今天在检索GMM的时候发现Wooldrige大神在一个帖子下回复，深以为然。大神还顺带帮我们区分了method和model的不同，之前确实是瞎用一气。😂

Just a correction in terminology: OLS and GMM are not “models.” They are estimation methods. I would say that about FE, too. You have one model — an AR(1) model with an unobserved effect — and you are estimating in four different ways: OLS, FE, difference GMM, system GMM.

Just using OLS never consistently estimates the coefficient on l.depvar unless there is no heterogeneity, and there is an upward biase. FE is also biased, usually downward, and the bias can be substantial unless T is large. So you get a large positive estimate using OLS and a negative estimate using FE? That is perfectly consistent with what is known about the estimators. GMM using the Arellano-Bond conditions is the most robust: It only uses the moment conditions implied by the AR(1) model, and it properly removes the heterogeneity. GMM system adds extra moment conditions that may be false. If the difference GMM estimate seems reasonable precise, and there is no evidence of weak instruments, I would go with that.

Why are OLS and FE even in the running?

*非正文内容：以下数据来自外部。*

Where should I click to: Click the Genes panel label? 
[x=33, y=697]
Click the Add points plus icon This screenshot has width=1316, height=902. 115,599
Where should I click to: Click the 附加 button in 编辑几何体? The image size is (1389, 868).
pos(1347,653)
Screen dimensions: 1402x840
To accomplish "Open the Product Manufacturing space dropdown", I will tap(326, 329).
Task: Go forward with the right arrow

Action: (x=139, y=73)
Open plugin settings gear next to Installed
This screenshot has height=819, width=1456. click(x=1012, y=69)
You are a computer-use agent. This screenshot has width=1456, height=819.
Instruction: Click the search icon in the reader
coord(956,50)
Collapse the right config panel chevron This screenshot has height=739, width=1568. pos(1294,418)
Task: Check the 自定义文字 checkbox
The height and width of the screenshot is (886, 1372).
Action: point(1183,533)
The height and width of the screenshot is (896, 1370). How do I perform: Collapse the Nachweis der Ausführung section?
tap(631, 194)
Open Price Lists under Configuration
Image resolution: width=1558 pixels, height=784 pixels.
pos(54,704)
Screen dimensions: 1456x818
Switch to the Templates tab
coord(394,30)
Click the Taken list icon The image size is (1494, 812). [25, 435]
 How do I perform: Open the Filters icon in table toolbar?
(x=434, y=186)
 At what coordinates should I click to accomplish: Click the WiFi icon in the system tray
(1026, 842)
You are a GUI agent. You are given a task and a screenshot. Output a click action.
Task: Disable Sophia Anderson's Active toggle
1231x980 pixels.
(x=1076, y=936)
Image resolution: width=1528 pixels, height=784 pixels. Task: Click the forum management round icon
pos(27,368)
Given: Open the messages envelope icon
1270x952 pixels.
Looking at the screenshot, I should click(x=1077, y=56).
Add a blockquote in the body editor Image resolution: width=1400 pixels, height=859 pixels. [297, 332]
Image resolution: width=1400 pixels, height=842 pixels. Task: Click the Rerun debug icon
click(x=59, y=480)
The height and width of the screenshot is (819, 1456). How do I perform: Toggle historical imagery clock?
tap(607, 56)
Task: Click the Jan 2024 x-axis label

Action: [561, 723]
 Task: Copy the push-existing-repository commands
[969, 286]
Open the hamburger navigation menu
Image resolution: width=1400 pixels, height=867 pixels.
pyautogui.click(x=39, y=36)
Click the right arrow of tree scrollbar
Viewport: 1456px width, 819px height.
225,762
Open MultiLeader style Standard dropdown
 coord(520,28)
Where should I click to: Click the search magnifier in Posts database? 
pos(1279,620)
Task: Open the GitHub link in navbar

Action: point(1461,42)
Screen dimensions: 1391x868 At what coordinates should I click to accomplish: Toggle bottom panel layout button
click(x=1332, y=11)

Maybe FE with a very large T, but it has nothing over GMM unless GMM produces large standard errors.

顺便再贴一个动态模型达人Sebastian Kripfganz针对系统GMM的变量选择、滞后阶以及虚假检验的说明：

The results are not directly comparable (FE v.s. Sys-GMM). Your system GMM estimates are for a dynamic model while the fixed-effects estimates are for a static model.

Your system GMM estimates are likely to suffer from instrument proliferation. Despite the`collapse`

suboption, the number of instruments is still too large. You could restrict the number of lags used to form these instruments with the suboption`laglimits()`

or re-think your assumptions. Do you really need to assume that so many variables are endogenous?`xtabond2`

shows you a warning message that uncorrected two-step standard errors are unreliable. This should be taken serious. Windmeijer-corrected robust standard errors should be computed with the robust option.

Too many instruments together with non-robust two-step standard errors turn the Hansen test result unreliable. The “too high” p-value is a clear indication in that regard. The Sargan test is not really useful in the context of system GMM estimation because the one-step weighting matrix is not optimal. (In any case, a p-value of 0.000 is not a good sign as you would reject the null hypothesis of correct model specification.)